- **Your instructions**: Word for word, please restate the lines from the beginning of the data through the line in which "Task: Toggle the 商家 bottom navigation switch" appears.

- **Data extracts**:
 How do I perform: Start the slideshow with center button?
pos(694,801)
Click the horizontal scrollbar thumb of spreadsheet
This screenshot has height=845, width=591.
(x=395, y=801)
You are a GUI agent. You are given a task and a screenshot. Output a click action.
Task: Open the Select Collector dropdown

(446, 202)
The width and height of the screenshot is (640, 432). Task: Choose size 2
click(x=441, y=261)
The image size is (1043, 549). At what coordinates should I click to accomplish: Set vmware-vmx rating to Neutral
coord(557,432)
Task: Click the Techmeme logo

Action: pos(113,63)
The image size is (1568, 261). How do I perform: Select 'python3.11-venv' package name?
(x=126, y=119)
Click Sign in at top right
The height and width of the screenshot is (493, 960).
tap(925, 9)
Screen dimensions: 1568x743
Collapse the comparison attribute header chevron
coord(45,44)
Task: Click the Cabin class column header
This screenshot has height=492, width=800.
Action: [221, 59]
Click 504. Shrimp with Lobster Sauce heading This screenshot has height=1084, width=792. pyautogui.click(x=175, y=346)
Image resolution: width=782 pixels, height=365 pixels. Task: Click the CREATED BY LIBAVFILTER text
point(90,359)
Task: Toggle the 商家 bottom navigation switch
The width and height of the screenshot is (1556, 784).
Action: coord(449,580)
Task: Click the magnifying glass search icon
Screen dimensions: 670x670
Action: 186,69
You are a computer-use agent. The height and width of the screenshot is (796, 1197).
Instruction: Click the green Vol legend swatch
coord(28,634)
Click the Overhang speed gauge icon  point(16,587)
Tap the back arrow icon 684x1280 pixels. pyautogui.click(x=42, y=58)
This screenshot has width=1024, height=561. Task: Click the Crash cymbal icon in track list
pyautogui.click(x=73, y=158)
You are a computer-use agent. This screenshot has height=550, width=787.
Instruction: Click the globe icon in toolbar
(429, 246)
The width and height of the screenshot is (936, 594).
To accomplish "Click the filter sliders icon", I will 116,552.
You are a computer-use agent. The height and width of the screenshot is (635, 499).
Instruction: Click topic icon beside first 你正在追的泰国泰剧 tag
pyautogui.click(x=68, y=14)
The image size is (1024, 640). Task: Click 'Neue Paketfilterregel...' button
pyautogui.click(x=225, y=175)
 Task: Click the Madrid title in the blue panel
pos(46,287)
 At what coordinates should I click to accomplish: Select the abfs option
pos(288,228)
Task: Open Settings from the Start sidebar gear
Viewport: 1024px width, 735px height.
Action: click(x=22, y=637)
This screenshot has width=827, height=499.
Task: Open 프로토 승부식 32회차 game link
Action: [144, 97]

- **Expected answer**:
 How do I perform: Start the slideshow with center button?
pos(694,801)
Click the horizontal scrollbar thumb of spreadsheet
This screenshot has height=845, width=591.
(x=395, y=801)
You are a GUI agent. You are given a task and a screenshot. Output a click action.
Task: Open the Select Collector dropdown

(446, 202)
The width and height of the screenshot is (640, 432). Task: Choose size 2
click(x=441, y=261)
The image size is (1043, 549). At what coordinates should I click to accomplish: Set vmware-vmx rating to Neutral
coord(557,432)
Task: Click the Techmeme logo

Action: pos(113,63)
The image size is (1568, 261). How do I perform: Select 'python3.11-venv' package name?
(x=126, y=119)
Click Sign in at top right
The height and width of the screenshot is (493, 960).
tap(925, 9)
Screen dimensions: 1568x743
Collapse the comparison attribute header chevron
coord(45,44)
Task: Click the Cabin class column header
This screenshot has height=492, width=800.
Action: [221, 59]
Click 504. Shrimp with Lobster Sauce heading This screenshot has height=1084, width=792. pyautogui.click(x=175, y=346)
Image resolution: width=782 pixels, height=365 pixels. Task: Click the CREATED BY LIBAVFILTER text
point(90,359)
Task: Toggle the 商家 bottom navigation switch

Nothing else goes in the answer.